LOS ANGELES—Shulamit Nazarian just announced to present By the Lights of Their Eyes, an exhibition featuring six artists whose works employ tropes from fantasy, mysticism, science fiction, and horror. Informed by diverse sources from religious stories to contemporary cinema, the artists in the exhibition draw from personal experience to create fictional narratives that examine social and political issues.
The exhibition’s title, By the Lights of Their Eyes, derives from the convention of animators depicting cartoon characters in an otherwise pitch-black scene by showing only their eyes. The darkness heightens the anxiety and suspense of the moment while acknowledging the presence and potential of the central characters. Similarly, the exhibition’s artists use elements of dark fantasy to capture the viewer’s attention and give agency to their subjects as they explore issues of femininity, race, religion, place, and politics.
London-based photographer Juno Calypso uses her own body to create a fictional character who finds herself alone, consumed by artifice, and confined in a honeymoon suite. Staged in a surreal fallen utopia, with nods to science fiction films, the lone protagonist engages with devices of beauty as she performs solitary studies in the rituals of seduction and the labored construction of beauty and femininity.
Los Angeles-based Roni Shneior creates absurd, eccentric, and at times erotic, sculptures and paintings. Born in Israel, Shneior immigrated to the United States and became fascinated with the mysterious and often-psychedelic natural environment of Southern California. In the studio, her organic forms become anthropomorphic, resulting in sculptures and paintings that are both humorous and grotesque, existing in a space between the artifice of lo-fi movie props and the reality of our fragile bodies.
San Francisco-based Katie Dorame creates paintings based on movie stills. Of Native American descent, Dorame explores the way in which Native roles are portrayed throughout the history of film, with special attention to how that history could be altered. Her paintings often portray Native American actors outside of their traditional placement in Westerns, and instead find them centered in atypical, fantastical dramas. In her most recent works, Dorame’s subjects take the form of pirates in narratives replete with sea creatures, ghosts, and aliens.
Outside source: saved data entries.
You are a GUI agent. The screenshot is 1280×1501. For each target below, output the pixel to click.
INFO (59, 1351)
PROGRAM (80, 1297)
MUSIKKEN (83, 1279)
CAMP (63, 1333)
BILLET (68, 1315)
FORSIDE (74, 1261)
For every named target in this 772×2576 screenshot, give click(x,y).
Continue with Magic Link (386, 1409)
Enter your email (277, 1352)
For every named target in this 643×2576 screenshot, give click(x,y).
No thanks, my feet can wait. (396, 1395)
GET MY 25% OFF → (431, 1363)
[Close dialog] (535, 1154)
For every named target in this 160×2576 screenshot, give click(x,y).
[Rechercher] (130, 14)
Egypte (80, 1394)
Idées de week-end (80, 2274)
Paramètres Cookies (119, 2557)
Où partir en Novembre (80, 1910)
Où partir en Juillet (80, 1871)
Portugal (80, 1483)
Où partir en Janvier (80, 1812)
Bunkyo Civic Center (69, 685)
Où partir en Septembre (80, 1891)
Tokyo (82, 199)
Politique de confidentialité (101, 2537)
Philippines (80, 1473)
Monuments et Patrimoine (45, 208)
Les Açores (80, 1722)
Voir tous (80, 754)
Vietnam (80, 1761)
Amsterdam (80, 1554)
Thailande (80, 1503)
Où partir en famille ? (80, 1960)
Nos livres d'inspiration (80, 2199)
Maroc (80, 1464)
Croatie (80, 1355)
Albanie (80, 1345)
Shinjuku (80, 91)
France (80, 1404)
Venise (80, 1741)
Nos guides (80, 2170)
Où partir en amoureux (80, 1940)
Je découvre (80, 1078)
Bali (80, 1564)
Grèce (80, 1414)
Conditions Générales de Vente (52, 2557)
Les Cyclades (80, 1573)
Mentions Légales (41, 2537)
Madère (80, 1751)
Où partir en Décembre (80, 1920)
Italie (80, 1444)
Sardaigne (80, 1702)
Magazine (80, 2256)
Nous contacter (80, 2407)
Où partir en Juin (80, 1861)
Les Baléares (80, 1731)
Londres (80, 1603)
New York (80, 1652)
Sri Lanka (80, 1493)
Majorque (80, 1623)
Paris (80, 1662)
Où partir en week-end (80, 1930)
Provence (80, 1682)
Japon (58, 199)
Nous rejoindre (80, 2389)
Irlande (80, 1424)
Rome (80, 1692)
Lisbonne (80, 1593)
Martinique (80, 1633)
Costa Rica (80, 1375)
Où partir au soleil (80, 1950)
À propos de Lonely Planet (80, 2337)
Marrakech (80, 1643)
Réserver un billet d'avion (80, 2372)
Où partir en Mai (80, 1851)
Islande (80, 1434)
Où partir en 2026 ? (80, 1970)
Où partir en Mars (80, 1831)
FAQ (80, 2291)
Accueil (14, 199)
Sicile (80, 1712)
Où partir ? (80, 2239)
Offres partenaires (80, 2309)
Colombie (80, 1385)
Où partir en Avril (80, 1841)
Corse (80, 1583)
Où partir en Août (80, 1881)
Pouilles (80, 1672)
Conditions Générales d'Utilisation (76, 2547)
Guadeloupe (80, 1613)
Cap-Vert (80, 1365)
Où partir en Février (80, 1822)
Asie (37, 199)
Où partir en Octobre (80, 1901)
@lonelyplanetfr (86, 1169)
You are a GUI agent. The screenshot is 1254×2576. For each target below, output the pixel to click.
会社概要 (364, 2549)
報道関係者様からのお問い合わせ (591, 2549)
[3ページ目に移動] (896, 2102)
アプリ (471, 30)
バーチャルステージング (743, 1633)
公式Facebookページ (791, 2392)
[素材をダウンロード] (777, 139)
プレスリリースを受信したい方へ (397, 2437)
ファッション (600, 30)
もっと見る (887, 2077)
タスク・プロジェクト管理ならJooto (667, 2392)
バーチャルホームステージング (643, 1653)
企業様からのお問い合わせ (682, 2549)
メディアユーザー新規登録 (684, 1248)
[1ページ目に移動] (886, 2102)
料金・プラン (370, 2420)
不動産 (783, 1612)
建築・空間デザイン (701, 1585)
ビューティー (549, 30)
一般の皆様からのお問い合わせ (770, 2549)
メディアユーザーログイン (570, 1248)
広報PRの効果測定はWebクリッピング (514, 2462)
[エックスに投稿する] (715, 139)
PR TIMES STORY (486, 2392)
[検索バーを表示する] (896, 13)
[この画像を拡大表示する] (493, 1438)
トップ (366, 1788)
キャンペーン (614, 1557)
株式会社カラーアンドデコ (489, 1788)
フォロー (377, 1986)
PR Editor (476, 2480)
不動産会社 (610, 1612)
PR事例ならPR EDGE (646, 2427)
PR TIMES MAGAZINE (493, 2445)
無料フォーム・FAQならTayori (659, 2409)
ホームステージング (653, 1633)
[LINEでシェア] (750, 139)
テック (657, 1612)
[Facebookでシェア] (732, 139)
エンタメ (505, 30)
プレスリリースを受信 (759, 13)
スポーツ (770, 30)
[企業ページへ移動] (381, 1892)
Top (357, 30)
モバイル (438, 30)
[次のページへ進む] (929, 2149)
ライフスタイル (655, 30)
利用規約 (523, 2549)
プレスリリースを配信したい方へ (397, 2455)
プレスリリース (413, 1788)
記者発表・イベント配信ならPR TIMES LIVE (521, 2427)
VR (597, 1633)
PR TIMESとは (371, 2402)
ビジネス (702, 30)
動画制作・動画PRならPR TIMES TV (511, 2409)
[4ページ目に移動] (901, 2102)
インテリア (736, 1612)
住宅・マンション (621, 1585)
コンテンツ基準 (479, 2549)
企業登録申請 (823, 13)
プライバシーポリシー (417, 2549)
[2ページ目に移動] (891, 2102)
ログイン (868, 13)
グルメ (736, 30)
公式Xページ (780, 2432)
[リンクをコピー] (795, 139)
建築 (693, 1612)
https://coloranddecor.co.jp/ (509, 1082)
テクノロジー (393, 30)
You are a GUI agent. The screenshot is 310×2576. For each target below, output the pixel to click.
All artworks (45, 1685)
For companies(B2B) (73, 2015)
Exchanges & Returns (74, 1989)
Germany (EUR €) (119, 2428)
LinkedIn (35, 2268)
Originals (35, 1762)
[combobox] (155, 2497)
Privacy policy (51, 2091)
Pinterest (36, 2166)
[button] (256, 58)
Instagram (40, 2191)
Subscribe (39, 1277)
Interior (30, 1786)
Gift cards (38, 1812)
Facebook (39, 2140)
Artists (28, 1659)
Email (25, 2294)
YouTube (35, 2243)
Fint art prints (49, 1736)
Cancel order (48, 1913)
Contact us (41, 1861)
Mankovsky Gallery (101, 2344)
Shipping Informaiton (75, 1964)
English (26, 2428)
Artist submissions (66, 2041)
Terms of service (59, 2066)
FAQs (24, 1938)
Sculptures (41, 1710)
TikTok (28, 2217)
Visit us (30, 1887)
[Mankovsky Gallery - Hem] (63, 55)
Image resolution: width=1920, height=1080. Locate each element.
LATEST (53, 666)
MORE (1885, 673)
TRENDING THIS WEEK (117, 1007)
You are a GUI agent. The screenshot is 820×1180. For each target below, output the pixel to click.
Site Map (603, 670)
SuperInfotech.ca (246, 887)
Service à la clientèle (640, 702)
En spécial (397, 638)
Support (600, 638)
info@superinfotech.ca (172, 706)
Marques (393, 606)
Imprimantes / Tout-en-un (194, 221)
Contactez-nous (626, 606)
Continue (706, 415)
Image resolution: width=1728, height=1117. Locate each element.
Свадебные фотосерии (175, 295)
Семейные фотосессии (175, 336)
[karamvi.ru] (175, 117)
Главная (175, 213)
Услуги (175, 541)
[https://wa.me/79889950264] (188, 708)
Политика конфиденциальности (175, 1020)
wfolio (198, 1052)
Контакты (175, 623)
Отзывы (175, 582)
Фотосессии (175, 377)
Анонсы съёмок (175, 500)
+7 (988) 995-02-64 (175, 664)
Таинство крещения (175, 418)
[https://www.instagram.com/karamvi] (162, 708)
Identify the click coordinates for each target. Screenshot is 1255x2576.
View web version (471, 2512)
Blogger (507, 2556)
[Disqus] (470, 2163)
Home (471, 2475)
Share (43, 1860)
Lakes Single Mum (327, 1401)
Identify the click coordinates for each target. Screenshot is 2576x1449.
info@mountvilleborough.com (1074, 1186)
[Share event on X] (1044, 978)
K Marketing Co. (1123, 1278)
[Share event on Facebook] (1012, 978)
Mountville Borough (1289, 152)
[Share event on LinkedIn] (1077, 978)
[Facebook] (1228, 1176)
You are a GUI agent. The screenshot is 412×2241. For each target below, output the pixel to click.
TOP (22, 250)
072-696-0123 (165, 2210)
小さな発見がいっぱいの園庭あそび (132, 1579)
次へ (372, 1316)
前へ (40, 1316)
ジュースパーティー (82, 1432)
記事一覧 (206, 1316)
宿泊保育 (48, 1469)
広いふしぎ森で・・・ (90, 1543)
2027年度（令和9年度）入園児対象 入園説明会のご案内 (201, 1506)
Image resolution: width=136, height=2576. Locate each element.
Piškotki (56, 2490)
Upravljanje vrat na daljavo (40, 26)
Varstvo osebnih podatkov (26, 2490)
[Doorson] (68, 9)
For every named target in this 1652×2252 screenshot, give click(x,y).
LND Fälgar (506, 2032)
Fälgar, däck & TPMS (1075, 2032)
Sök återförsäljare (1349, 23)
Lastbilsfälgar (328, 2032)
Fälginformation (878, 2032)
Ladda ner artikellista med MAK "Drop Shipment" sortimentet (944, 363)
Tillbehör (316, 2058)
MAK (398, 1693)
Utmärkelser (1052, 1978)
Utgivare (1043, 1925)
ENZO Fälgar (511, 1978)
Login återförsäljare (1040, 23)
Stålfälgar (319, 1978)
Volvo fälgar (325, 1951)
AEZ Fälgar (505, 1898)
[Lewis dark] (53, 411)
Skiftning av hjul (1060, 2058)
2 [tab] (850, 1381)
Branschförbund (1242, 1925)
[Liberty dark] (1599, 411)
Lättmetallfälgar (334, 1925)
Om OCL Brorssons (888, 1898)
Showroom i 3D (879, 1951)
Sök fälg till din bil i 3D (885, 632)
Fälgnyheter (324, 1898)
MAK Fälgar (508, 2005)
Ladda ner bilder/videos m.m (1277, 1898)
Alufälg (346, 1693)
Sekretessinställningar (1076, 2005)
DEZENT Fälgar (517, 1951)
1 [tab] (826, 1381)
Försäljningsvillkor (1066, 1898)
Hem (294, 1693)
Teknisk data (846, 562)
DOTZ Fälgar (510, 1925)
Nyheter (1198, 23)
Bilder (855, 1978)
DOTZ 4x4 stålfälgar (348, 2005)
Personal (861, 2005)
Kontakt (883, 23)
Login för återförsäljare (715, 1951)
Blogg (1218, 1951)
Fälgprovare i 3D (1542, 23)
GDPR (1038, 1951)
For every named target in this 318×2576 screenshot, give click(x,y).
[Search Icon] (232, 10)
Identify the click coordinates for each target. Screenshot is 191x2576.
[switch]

Dorame often paints masks to reference the actor’s ability to assume the position of the other, as well as Hollywood’s willingness to typecast actors of color.
Brooklyn-based painter Naudline Pierre creates works that serve as portals into a mysterious world. Pierre’s paintings are informed by religious narratives from her upbringing, and are laced with spiritual references and personal mythology. Caught between the beautiful and the ghostly, the works show intimate, otherworldly scenes in which characters find themselves in moments of embrace, gaining protection and empowerment through touch, as they explore the complexities of their existence.
Los Angeles-based Sara Issakarian creates paintings that relate to her memories of growing up in Iran. Her works are often constructed on a grand scale; with narratives of destruction and hope, they are in dialogue with classical history paintings. The depictions vacillate between reality and fiction, dissolving into scenes that use fantasy to synthesize personal memory and collective experience as she addresses social rituals in Iran.
Los Angeles-based photographer Ilona Szwarc creates works that often employ a surrogate for her own likeness to stage serial moments in a clinical transition from youthful beauty into the grotesque. Using techniques from online make-up tutorials and onstage movie make-up and props, Szwarc is able to examine the female body as a site for personal and cultural transformation, with the construction of identity, and of an ideal self, at the core of her practice.